O Conselho Nacional do Ministério Público (CNMP) encerra, nesta sexta-feira (29), a inspeção nas unidades do MP no Espírito Santo (Ministério Público Federal e Estadual; do Trabalho; e de Contas). Durante dois dias (27 e 28), a equipe da Corregedoria Nacional do órgão de controle realizou atendimento ao público para ouvir denúncias e sugestões sobre atuação dos órgãos ministeriais. Entre as queixas recebidas está o expediente de pagamento de penduricalhos a membros do MPES, que estão sendo questionados judicialmente.
A reportagem teve acesso a alguns depoimentos registrados durante o atendimento do CNMP. As pessoas interessadas foram atendidas de forma individual pela equipe da Corregedoria, que poderiam optar pelo sigilo ou não das informações prestadas. Um dos ouvidos foi o servidor público Gilson Mesquita de Farias, que relatou a questão do pagamento de vantagens aos membros do MP estadual.
Ele pediu o acompanhamento do órgão de controle dos processos movidos contra a incorporação de funções gratificadas aos vencimentos de procuradores – prática condenada pelo próprio Conselho – e da devolução de contribuições previdenciárias, que está sendo analisada pelo Tribunal de Contas do Estado (TCE). O servidor pediu ao órgão de controle que solicite informações ao relator deste último caso, conselheiro Sérgio Aboudib, a respeito do julgamento do processo – retirado de pauta desde julho do ano passado.
Consta ainda no Termo de Atendimento nº 01, o relato dos bastidores das investigações da Operação Derrama, que culminaram na prisão de 11 ex-prefeitos capixabas no ano passado. Segundo Gilson Mesquita, existe ainda um grande número de policiais militares atuando no MPES. Ele também sugeriu a adoção de algumas providências, como a terceirização de veículos oficiais, cobrou a nomeação de servidores concursados em substituição aos terceirizados e a ampliação da fiscalização dos recursos para educação e royalties de petróleo.
Nessa quarta-feira (28), o ex-presidente da Assembleia Legislativa, José Carlos Gratz, conversou com os membros da Corregedoria por mais de cinco horas. Em uma rede social, o ex-deputado afirmou que levou documentos para comprovar a suposta perseguição sofrida por parte de promotores. Procurado pela reportagem de Século Diário, ele não adiantou o teor da denúncia, mas adiantou que vai divulgar todo o conteúdo à imprensa na próxima semana.
Inspeção
De acordo com informações do CNMP, o objetivo da inspeção é analisar o funcionamento dos serviços administrativos e funcionais em todo o MP do estado. Serão checados itens relativos à gestão administrativa e financeira, condições de trabalho dos servidores, atuação dos membros e cumprimento de determinações legais e das resoluções do órgão de controle.

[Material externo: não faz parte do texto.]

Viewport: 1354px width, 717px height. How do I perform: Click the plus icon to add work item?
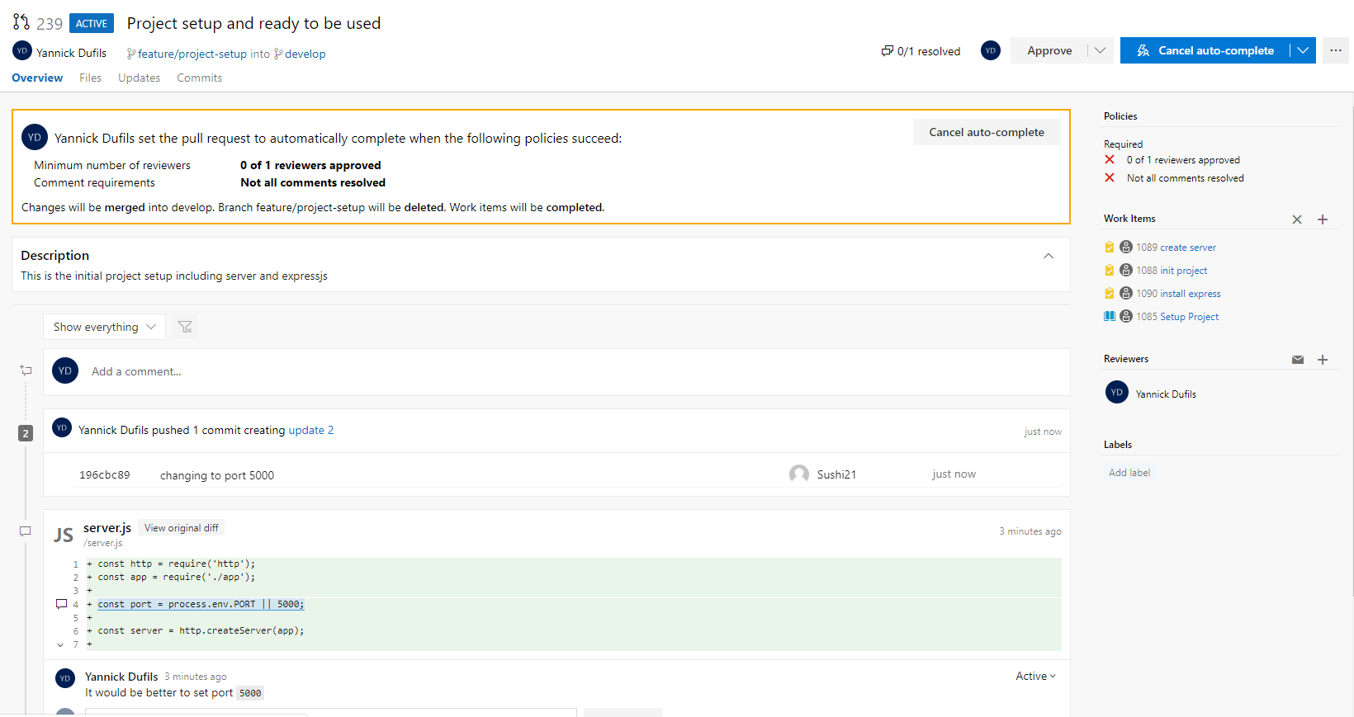pos(1323,219)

Ao final do processo, será elaborado um relatório preliminar, que será apresentado às unidades inspecionadas, e posteriormente, um relatório definitivo será apresentado do plenário do CNMP. Não há previsão para a divulgação do documento, porém, o número de queixas recebidas pode adiar a conclusão do trabalho.

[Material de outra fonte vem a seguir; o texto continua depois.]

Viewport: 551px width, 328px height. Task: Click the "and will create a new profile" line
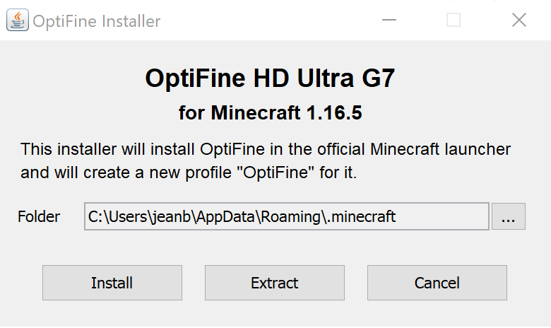pyautogui.click(x=189, y=172)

Para a realização dos trabalhos no Espírito Santo, a Corregedoria conta com equipes de inspeção, auditoria, informática, atendimento, apoio administrativo e logístico. Além da capital capixaba, as equipes também visitaram unidades em Vila Velha, Cachoeiro do Itapemirim, Colatina, Fundão, Linhares, São Mateus, Serra e Cariacica.